Puxou esteios e taquaras,
Abriu cacimba, ergueu torrão...
- Barreou um rancho de anca larga pro sul -
....Bordou as abas do chapéu de macegão.

Entrincheirou-se com os bichos que afilhou,
Monge de si, plantou a vida bem ali!
Eu, quando piá, ouvia já nos causos lerdos...
Recuerdos ternos do tapejara segundo.

- E vieram tantos -
Camuflando o próprio nome!
Contrabandeando a existência
....Pra invernar nestas querências.

Resta a certeza que um patrício deu-lhe a mão,
....Naquele pago, onde mais tarde... com afeto
....Eu a beijei... pois fui seu neto!

Nestes conflitos regionais, hoje epopéias,
Foram guerreiros, perseguidos - destemidos -
Sem melhor sorte,
Porém... honrados e altivos!

....Lançar a mão na posse alheia
- Era a mais feia das condenas -
E a gratidão sovava o relho na maldade.
Os homens justos, numa talhada de chão
Jamais fruíam seu quinhão na propriedade!

Com a mansidão servil,
Changueou e criou guaxos,
Em marcações... de "cucharra" encordoava!
Com miúdos fartos engraxava a velha preta,
Gordos regalos... das carneadas que sangrava.
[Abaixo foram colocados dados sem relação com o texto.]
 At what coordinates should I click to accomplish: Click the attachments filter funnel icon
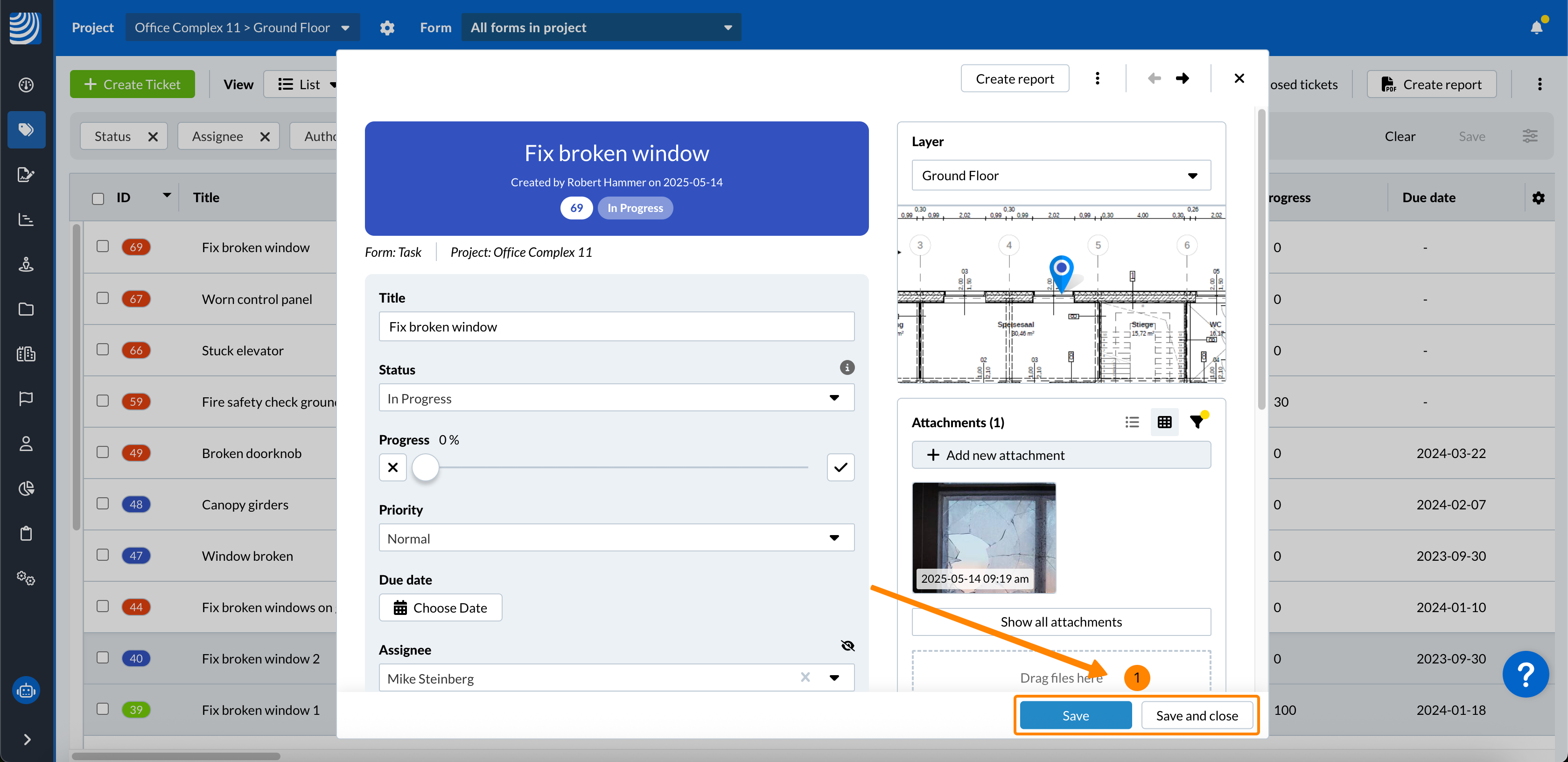tap(1197, 422)

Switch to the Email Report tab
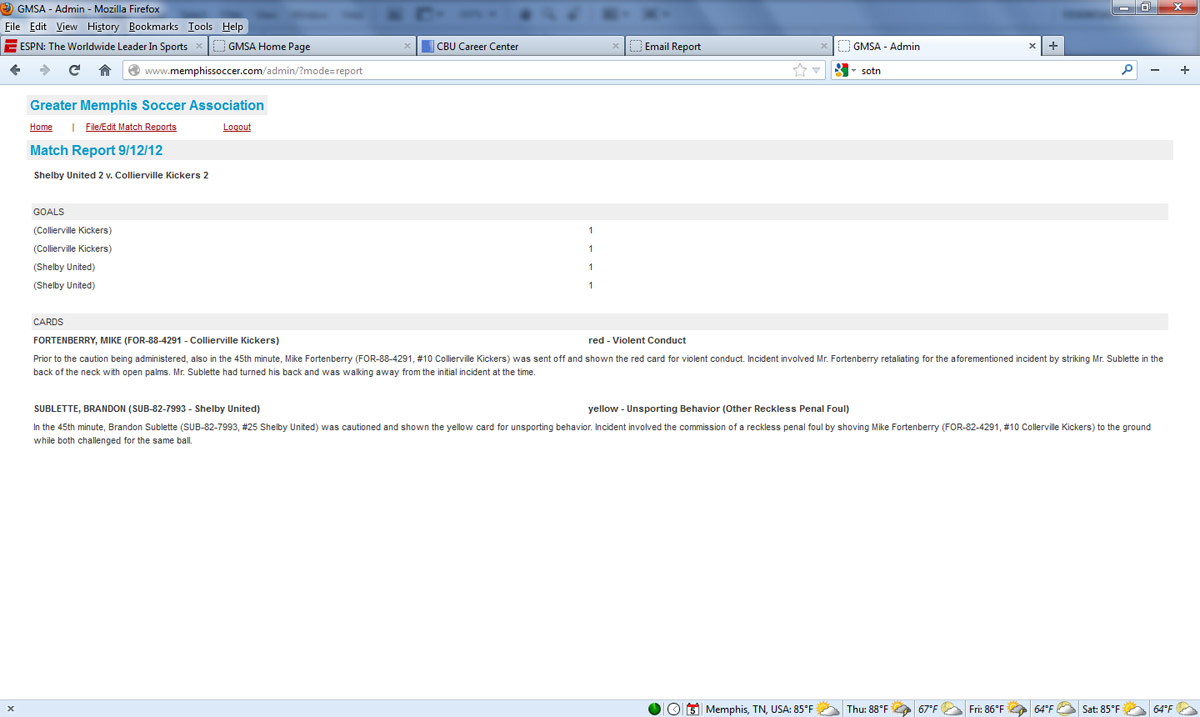(x=672, y=46)
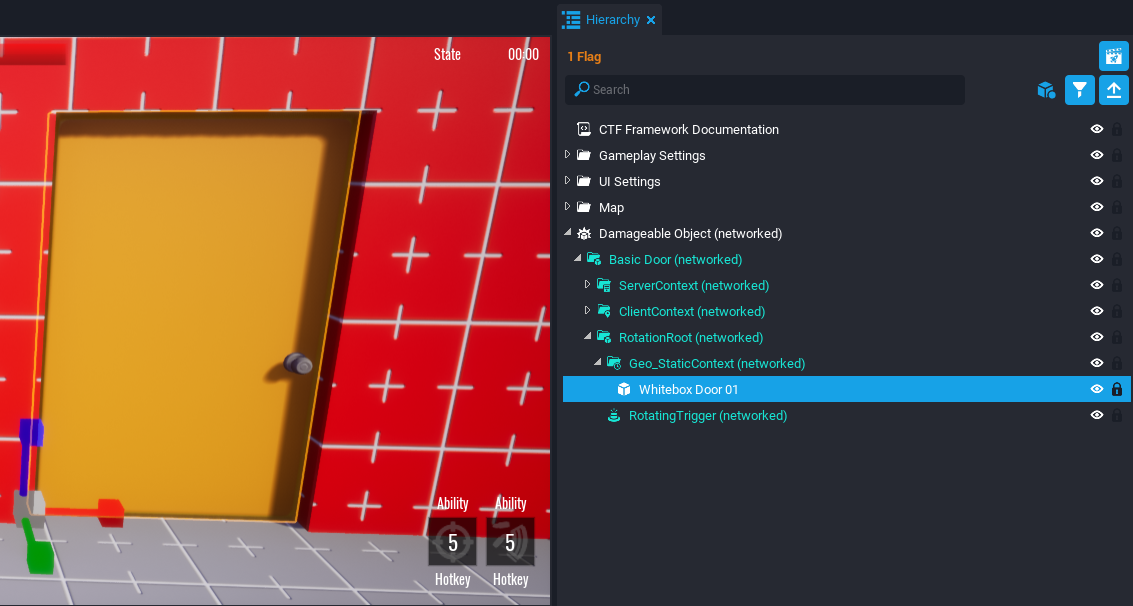
Task: Collapse the Basic Door tree node
Action: 578,259
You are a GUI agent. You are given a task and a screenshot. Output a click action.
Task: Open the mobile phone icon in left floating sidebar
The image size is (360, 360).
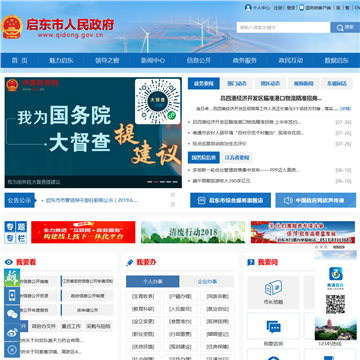pyautogui.click(x=12, y=295)
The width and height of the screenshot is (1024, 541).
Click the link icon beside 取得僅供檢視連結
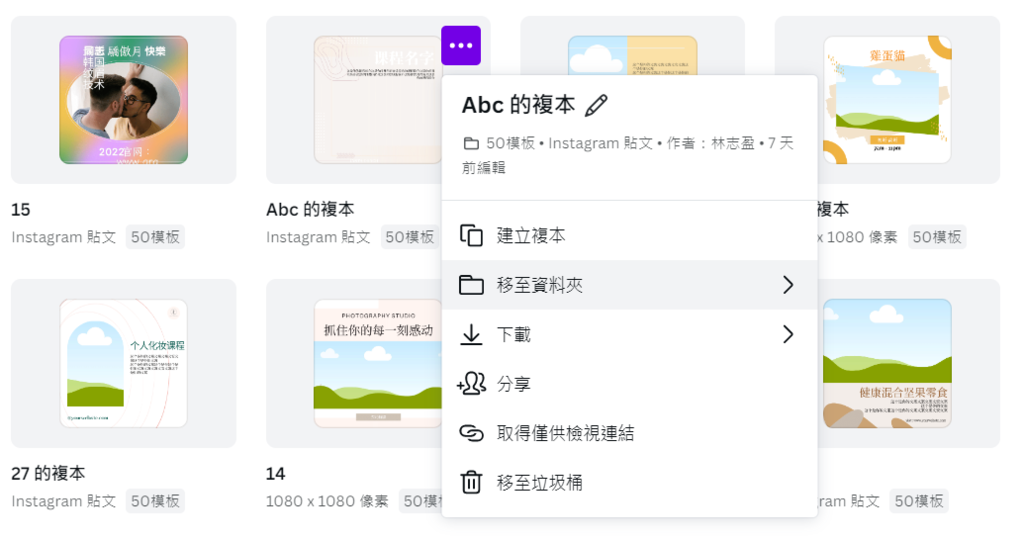click(471, 433)
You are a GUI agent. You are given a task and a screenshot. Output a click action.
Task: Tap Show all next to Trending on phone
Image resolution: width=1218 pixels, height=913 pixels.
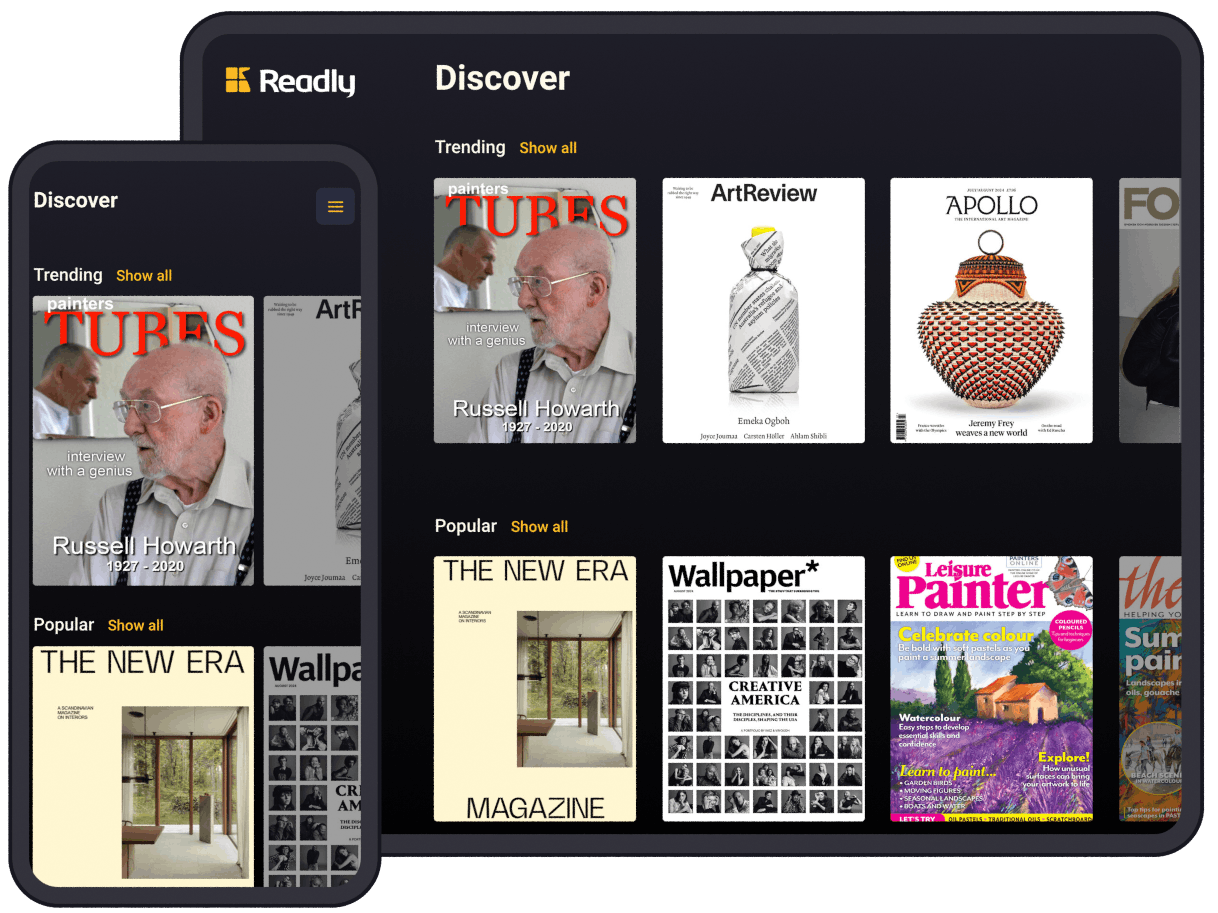click(x=144, y=276)
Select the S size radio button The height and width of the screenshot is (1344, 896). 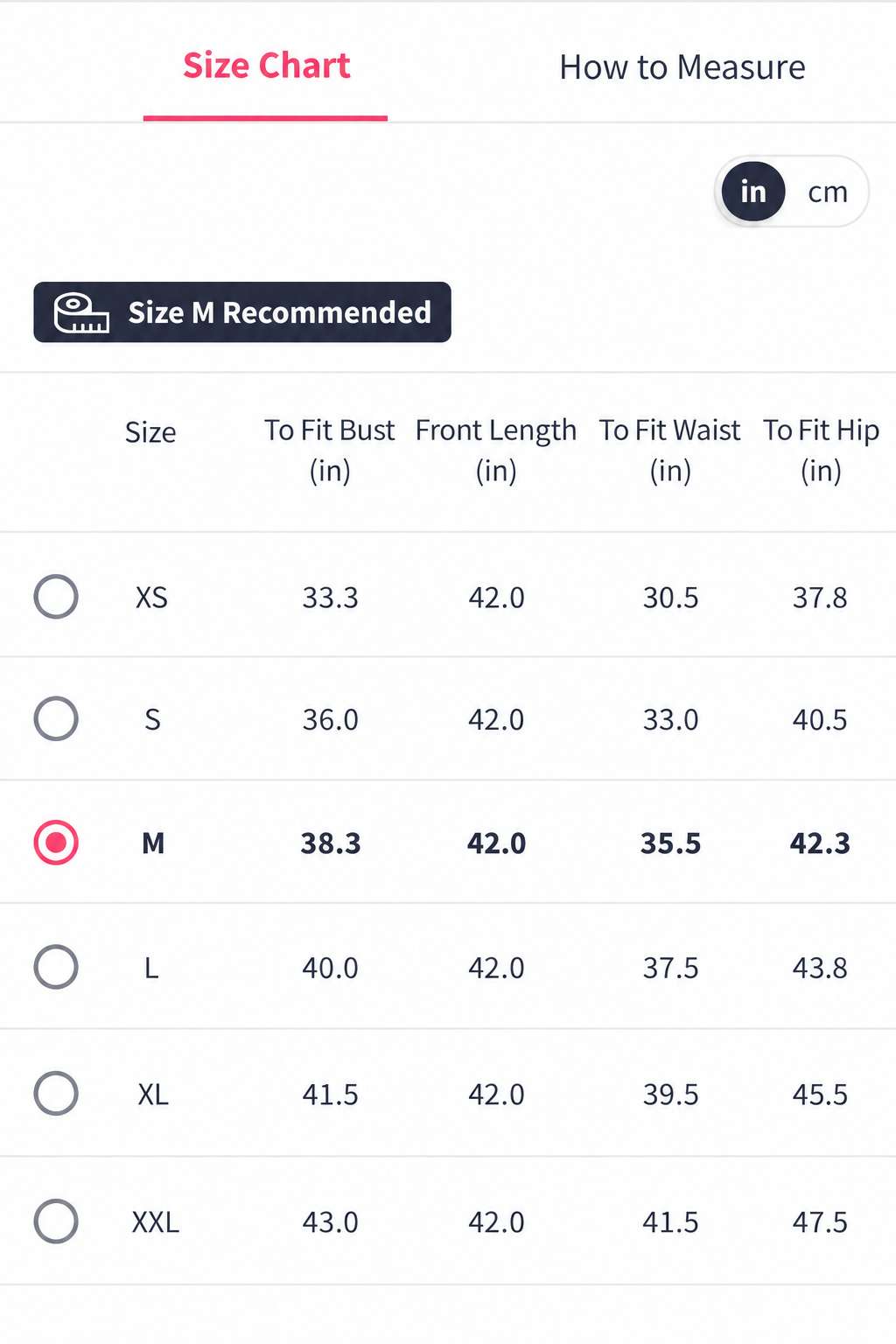click(56, 718)
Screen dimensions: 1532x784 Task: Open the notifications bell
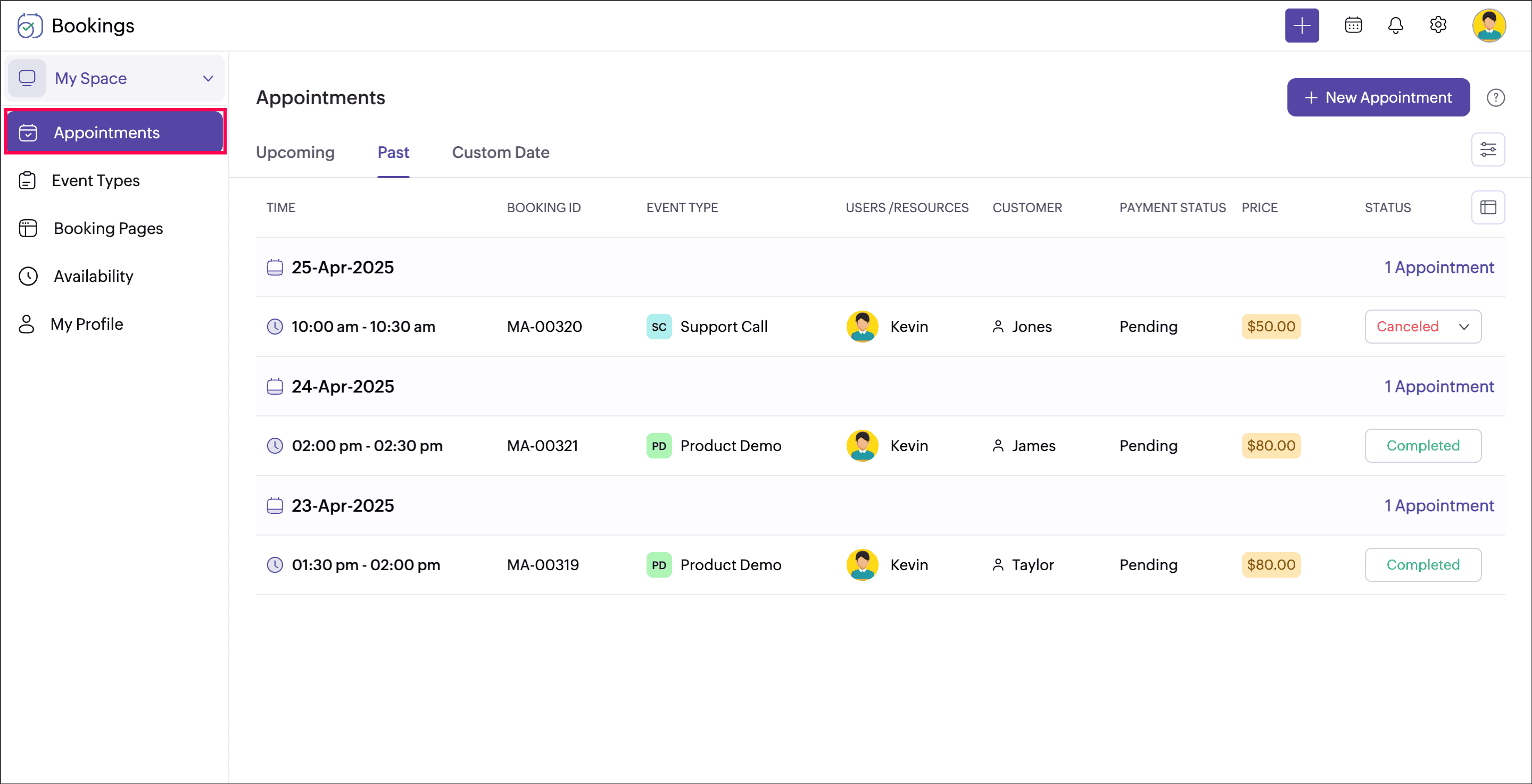point(1395,26)
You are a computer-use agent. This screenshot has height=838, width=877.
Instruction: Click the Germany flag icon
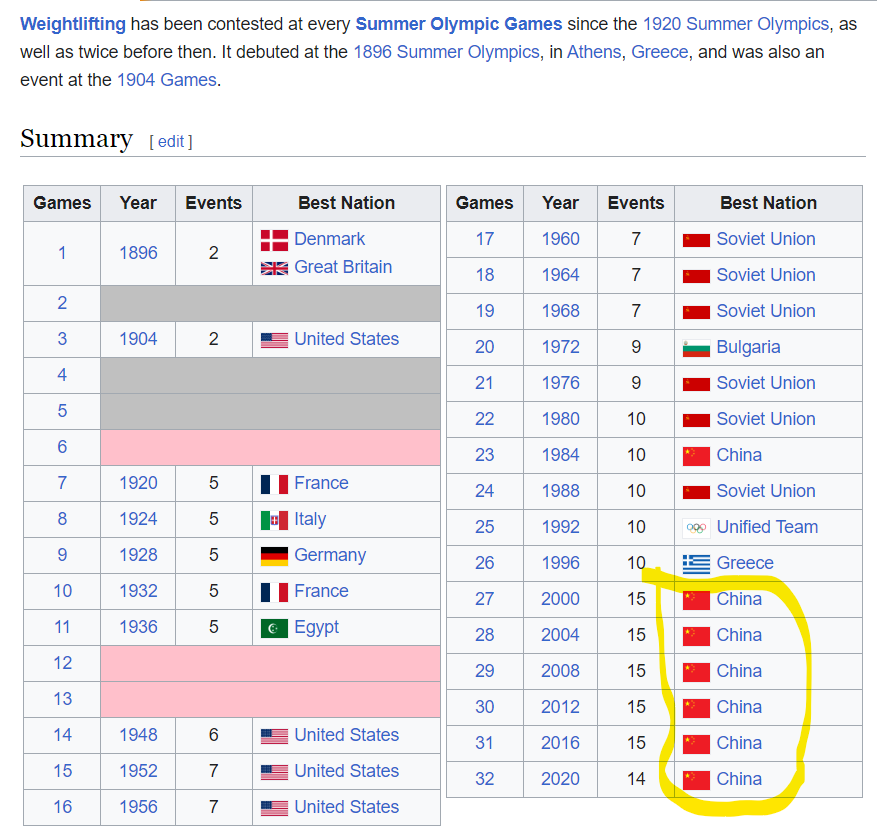click(275, 556)
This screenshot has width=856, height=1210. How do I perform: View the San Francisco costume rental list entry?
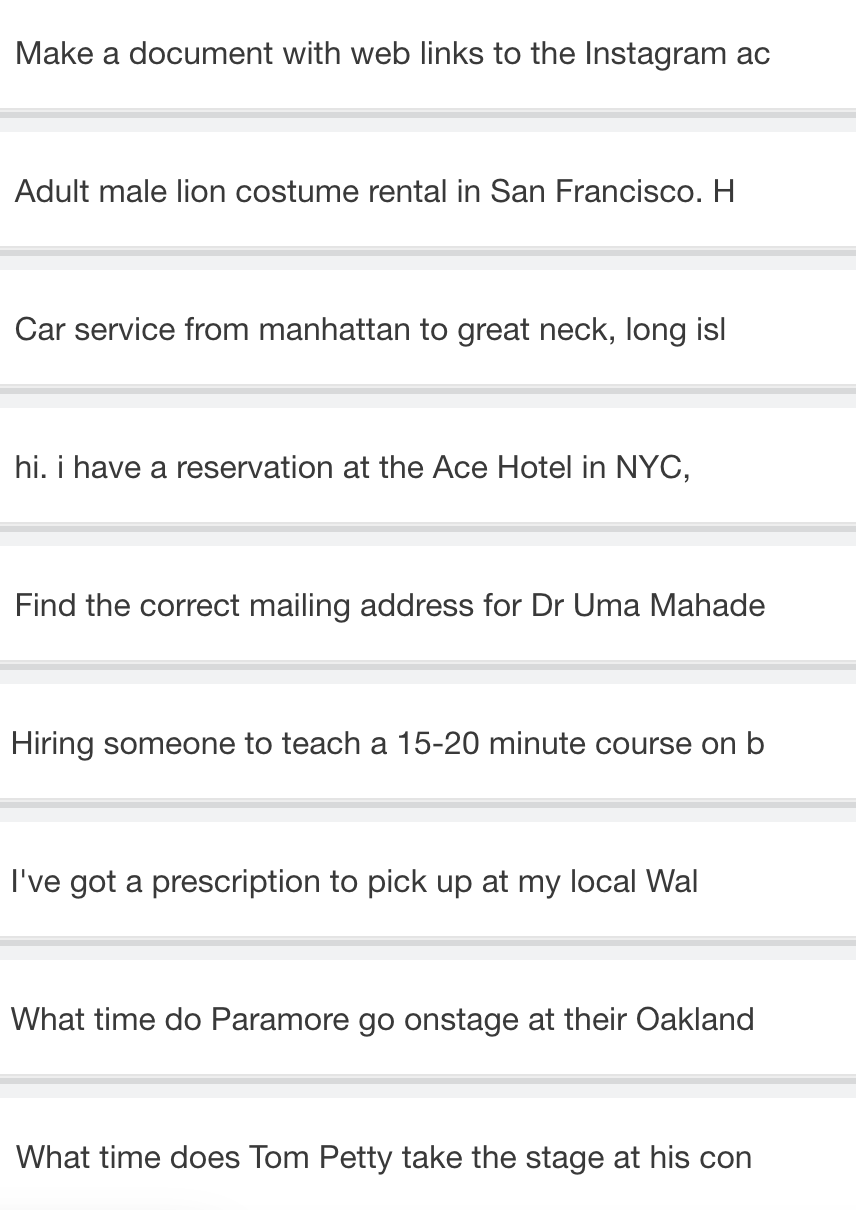[375, 191]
Trouxe de herança cristalina os punhos santos,
Da inocência que no semblante partiu.
Como o lampião, ele apagou bebendo graxa...
Da saga livre que em seu mundo ele cumpriu.

Ainda hoje na coxilha o vento rima...
Novos "Gorgons", zunindo as primas.
....Consola os galhos aos desafinos...
Nos temporais... seus desatinos.

É na invernada lá do fundo,
Onde - fiel - a luz da História...
Guarda a tapera - com a memória -
Do tal... Finado Segundo!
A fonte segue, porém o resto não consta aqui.